● **What this task involves**: Quote the full Telco 2.0 news review that follows, word for word.
begin Passage given
Rabu, 26 Januari 2011

Telco 2.0 News Review

Telco 2.0 Top Stories



[Ed: Telco 2.0 presents our Best Practice Live! virtual event in two weeks' time. On the 2nd of February, 0900-1500 GMT, and the 3rd of February, 0900-1500 Pacific Standard Time, we're presenting a succession of talks from key innovators in the industry and on-line discussions. Sign up here - it's FREE more details are here]



A clear top story this week: Eric Schmidt hands over after 10 years as Google's CEO. Schmidt's hopping upstairs to stay on as chairman of the board, in fact executive chairman, while Larry Page will take over as CEO. On the official blog, Page said that he now felt he no longer needed adult supervision. Not many other startups would have decided to give the top job to an outsider because they didn't feel mature enough to run the business - it's one of the reasons Google is such a special company. Meanwhile, Sergey Brin is moving to a new role heading Google's product development.

Although Facebook is now the world's most visited web site, Google was able to announce outstanding fourth-quarter results to go with the personnel changes. Net income in the quarter was $2.5bn, up 29% year-on-year on sales of $8.4bn, themselves up 26%. So not only did they gain volume, they also improved margins. An interesting detail from the results was that although Facebook accounted for 13.6% of US display ad revenue in 2010, just ahead of Google on 13.4%, this compares with 7.3% and 4.7% respectively in 2009 - so Google's catching up fast, even outside its search-ad core business.



There's a decent Schmidt retrospective here - note that Google has some $35bn in cash on hand. What would Richard Kramer say?



Google Voice briefly launched mobile number portability this week, offering its subscribers the chance to move their original number onto the new service. That sounds like a significant enhancement, but hardly had the link appeared on the GV web site than it vanished again - perhaps, as with Google Nexus One activation, they've discovered that being a telco is quite difficult. And Google Voice, technically, is just that - it's a CLEC.
end Passage given
begin Collected data
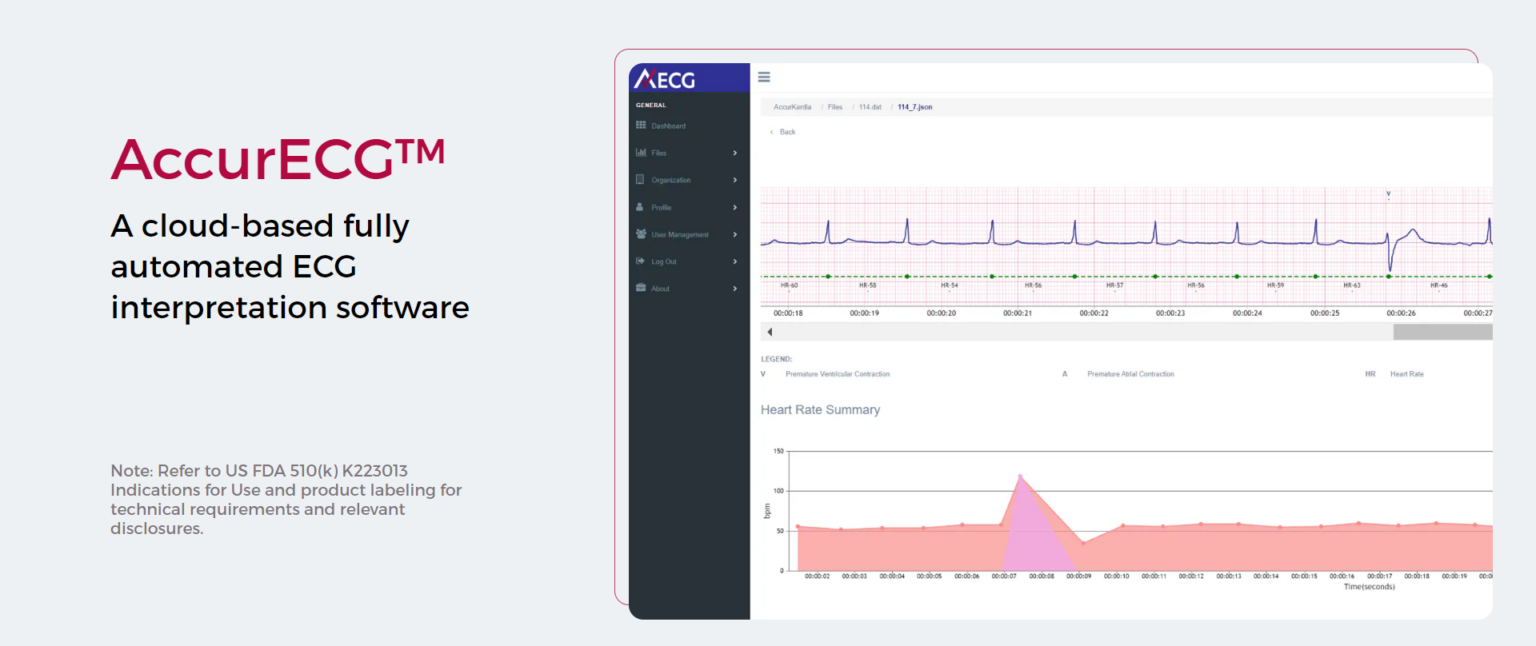This screenshot has width=1536, height=646.
Task: Click the AECG logo at sidebar top
Action: point(663,77)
end Collected data
● **Expected answer**:
Rabu, 26 Januari 2011

Telco 2.0 News Review

Telco 2.0 Top Stories



[Ed: Telco 2.0 presents our Best Practice Live! virtual event in two weeks' time. On the 2nd of February, 0900-1500 GMT, and the 3rd of February, 0900-1500 Pacific Standard Time, we're presenting a succession of talks from key innovators in the industry and on-line discussions. Sign up here - it's FREE more details are here]



A clear top story this week: Eric Schmidt hands over after 10 years as Google's CEO. Schmidt's hopping upstairs to stay on as chairman of the board, in fact executive chairman, while Larry Page will take over as CEO. On the official blog, Page said that he now felt he no longer needed adult supervision. Not many other startups would have decided to give the top job to an outsider because they didn't feel mature enough to run the business - it's one of the reasons Google is such a special company. Meanwhile, Sergey Brin is moving to a new role heading Google's product development.

Although Facebook is now the world's most visited web site, Google was able to announce outstanding fourth-quarter results to go with the personnel changes. Net income in the quarter was $2.5bn, up 29% year-on-year on sales of $8.4bn, themselves up 26%. So not only did they gain volume, they also improved margins. An interesting detail from the results was that although Facebook accounted for 13.6% of US display ad revenue in 2010, just ahead of Google on 13.4%, this compares with 7.3% and 4.7% respectively in 2009 - so Google's catching up fast, even outside its search-ad core business.



There's a decent Schmidt retrospective here - note that Google has some $35bn in cash on hand. What would Richard Kramer say?



Google Voice briefly launched mobile number portability this week, offering its subscribers the chance to move their original number onto the new service. That sounds like a significant enhancement, but hardly had the link appeared on the GV web site than it vanished again - perhaps, as with Google Nexus One activation, they've discovered that being a telco is quite difficult. And Google Voice, technically, is just that - it's a CLEC.